Could you continue the text on coronavirus death rates, picking up right after its last sentence?
[TEXT UNDER STUDY — start]
That’s exactly how death rates are calculated the number of deaths divided by the number of confirmed cases, it’s calculated the same way for the flu as it is the coronavirus.
It’s estimated by some the total death rate for the corona virus to be 1% when its done, and some say between 1.5-2.5%, but ad I stated earlier the death rate has a direct correlation with what countries do as a measure to battle the virus as some countries are well into double digits death rate and some under the 5% range.
It’s also important to note the death rate will start to somewhat neutralize at the tale end of quarantining exactly like it happened in China.
But as some have tried to claim that the death rate is the same as the flu that is false as the flu has a death rate of 0.1%.
That is a flawed methodology and testing 1% of the population is a statistically insignificant sampling.
For simplicity, let`s use round numbers.
Let`s say at the time we hit 500 deaths, 100,000 have been tested and 10,000 people have been found to be infected. The death rate would be 5%.
Let`s say at the same time of 500 deaths, 500,000 have been tested and 50,000 have been found to be infected. The death rate would be 1%.
[TEXT UNDER STUDY — finish]
[SUPPLIED INFORMATION — start]
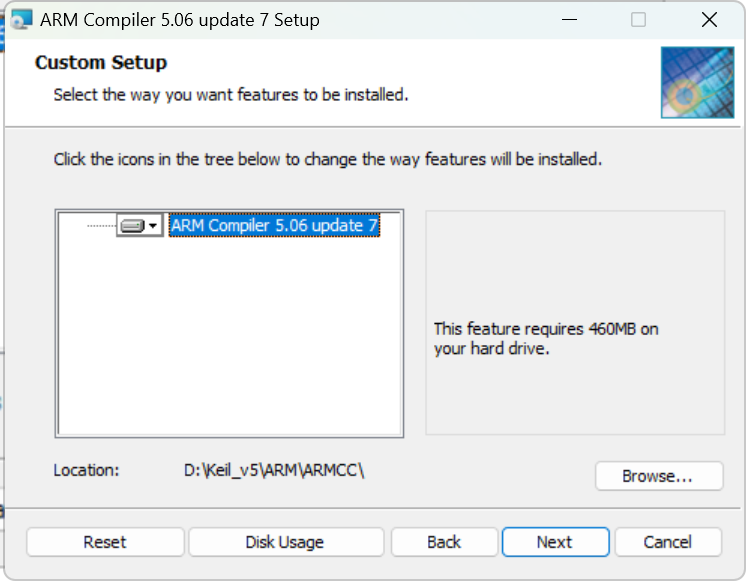Click the disabled maximize box icon
This screenshot has width=749, height=584.
(x=638, y=20)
[SUPPLIED INFORMATION — finish]
● **RESULT FOR THIS EXERCISE**
Let`s say at the same time of 500 deaths, 1,000,000 have been tested and 100,000 have been found to be infected. The death rate would be 0.5%.
All of these examples are for the exact same time and number of deaths. The only variable is the capacity to test.
When testing is lacking and lagging, the statistics are not accurate.
The extreme example of this is at the beginning of the testing.
People are dying before they can even do the testing so there is a time when the number of known infections is double the number of deaths. Does this mean the death rate was 50%?
As testing catches up, this number goes down.
Right now testing is still severely lacking and lagging as Ontario is just now approaching 1% of the population.
The death rate is not going to neutralize, it is the statistics that are going to catch up to reality.
The death rate will go down when treatments improve.